I never buy a car with the idea of selling it. I buy it with the idea of driving it. I drive an average of 25,000 miles a year. I buy someting I like with the idea of keeping it,and/ or, looking at possible modifations down the road. My current truck is a 92 Nissan with 263,000 miles. No rust,body in near perfect shape. My previous,a 86.5 Nissan,had over 500,000 on it. I do all the routine maintaince on it. But my Momma and Daddy don't buy my vehicles.


----------



## live4snow (Jan 5, 2005)

Muffin_Man1356 said:


> your only supposed to drive 12,000 miles a year.


Ha. At this rate I should stop right now until next January.


----------



## Psch91 (May 18, 2002)

"I live my life 12,000 miles a year."


----------



## Beltane70 (Jul 17, 2002)

I've never been one to have low milage on any of my cars! My current car, a 1996 Sentra GXE, has almost 192,000 miles on it and it's still going strong!

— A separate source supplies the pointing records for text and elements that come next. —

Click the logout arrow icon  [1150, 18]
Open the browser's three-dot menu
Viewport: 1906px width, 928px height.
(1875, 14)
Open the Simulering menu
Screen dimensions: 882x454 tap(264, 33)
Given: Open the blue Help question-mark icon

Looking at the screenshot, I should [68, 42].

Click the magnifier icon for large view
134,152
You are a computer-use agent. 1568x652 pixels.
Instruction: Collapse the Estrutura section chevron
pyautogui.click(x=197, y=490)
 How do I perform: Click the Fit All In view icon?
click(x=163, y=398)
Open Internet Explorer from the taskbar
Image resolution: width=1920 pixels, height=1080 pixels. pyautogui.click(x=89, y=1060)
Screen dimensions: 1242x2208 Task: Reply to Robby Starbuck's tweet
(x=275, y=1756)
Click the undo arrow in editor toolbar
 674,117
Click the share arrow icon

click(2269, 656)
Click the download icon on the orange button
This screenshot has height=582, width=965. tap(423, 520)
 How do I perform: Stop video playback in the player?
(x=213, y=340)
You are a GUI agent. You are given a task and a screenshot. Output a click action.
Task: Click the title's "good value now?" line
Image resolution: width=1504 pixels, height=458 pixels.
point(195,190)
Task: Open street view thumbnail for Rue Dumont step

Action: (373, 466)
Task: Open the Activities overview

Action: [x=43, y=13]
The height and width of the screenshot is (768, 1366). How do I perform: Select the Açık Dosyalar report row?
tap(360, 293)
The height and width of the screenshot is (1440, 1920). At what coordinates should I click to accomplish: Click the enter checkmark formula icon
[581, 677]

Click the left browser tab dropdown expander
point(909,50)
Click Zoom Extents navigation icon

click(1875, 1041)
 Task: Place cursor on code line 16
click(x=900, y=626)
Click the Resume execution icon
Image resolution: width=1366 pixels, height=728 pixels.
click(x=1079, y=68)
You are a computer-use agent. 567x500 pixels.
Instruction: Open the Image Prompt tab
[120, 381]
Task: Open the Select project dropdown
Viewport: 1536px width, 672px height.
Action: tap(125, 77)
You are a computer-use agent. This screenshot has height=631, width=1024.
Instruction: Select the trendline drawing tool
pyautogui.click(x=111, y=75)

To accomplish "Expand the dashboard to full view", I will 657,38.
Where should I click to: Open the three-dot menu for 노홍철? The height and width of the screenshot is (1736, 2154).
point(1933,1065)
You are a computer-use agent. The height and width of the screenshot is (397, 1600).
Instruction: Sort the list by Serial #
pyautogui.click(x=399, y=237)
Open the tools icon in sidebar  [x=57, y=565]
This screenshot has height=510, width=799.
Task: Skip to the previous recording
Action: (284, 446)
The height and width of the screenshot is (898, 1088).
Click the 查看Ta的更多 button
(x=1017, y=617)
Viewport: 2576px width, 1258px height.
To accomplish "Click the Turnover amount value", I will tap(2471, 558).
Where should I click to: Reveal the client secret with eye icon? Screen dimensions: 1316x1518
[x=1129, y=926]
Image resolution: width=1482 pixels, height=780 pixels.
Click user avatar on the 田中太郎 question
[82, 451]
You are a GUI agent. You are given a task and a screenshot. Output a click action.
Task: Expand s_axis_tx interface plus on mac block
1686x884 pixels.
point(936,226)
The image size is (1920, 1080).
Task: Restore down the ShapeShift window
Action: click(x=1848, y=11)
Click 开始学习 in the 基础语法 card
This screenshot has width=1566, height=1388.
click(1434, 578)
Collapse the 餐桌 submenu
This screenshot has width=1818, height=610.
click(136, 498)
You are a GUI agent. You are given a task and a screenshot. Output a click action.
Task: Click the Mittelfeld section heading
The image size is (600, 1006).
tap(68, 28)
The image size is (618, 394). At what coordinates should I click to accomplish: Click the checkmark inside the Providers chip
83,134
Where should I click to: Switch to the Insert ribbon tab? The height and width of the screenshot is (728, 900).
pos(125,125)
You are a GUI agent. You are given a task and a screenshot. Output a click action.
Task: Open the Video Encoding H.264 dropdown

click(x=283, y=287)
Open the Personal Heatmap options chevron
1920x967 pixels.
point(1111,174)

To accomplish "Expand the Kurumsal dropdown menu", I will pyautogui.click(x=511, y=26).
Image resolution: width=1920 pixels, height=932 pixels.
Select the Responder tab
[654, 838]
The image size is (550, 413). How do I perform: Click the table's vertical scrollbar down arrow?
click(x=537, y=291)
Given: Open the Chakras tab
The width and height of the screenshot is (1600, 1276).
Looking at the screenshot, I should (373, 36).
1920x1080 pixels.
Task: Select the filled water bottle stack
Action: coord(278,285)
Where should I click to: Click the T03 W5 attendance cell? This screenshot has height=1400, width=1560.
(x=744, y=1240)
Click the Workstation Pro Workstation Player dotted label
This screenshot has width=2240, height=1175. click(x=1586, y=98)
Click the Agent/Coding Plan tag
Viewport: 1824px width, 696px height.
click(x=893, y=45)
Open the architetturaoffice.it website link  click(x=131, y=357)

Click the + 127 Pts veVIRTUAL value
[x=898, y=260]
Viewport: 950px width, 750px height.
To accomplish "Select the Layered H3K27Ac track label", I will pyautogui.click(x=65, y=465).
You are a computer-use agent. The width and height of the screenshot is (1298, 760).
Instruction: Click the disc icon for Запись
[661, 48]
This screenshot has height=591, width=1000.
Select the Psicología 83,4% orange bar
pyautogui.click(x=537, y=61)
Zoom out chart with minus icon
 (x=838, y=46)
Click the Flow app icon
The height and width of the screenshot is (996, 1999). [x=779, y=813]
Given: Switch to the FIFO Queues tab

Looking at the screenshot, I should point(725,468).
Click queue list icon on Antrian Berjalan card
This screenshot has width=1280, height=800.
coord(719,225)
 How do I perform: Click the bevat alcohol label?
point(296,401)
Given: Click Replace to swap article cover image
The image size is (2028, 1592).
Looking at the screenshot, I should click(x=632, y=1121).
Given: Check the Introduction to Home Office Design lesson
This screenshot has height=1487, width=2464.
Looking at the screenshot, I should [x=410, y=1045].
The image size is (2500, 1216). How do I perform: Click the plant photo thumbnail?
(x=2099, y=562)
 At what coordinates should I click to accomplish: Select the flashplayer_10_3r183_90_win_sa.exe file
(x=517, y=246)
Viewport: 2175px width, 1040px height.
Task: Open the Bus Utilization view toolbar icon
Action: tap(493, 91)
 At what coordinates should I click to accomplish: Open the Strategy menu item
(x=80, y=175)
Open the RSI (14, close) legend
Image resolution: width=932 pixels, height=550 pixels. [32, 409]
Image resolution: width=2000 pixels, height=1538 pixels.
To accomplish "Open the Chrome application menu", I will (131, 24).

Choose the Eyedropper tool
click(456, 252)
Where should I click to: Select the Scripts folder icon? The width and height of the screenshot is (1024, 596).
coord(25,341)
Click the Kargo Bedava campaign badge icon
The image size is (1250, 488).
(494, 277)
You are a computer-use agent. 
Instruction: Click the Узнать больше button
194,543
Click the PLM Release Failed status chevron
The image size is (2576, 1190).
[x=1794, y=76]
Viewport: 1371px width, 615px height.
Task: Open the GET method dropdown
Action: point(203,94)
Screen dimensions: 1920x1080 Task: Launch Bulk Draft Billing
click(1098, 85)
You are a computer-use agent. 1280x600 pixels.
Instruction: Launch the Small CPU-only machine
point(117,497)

It still has the original clutch, unless the previous owner was a really bad driver and had it replaced before 34,000 miles.

The car has a few minor problems, such as a small oil leak and the tendency to stall when stopped if the A/C is on, but all in all is still a perfectly good car.


----------



## krylonkoopaa (Sep 13, 2002)

after all this great info posted i can only suggest to burn down your house.


----------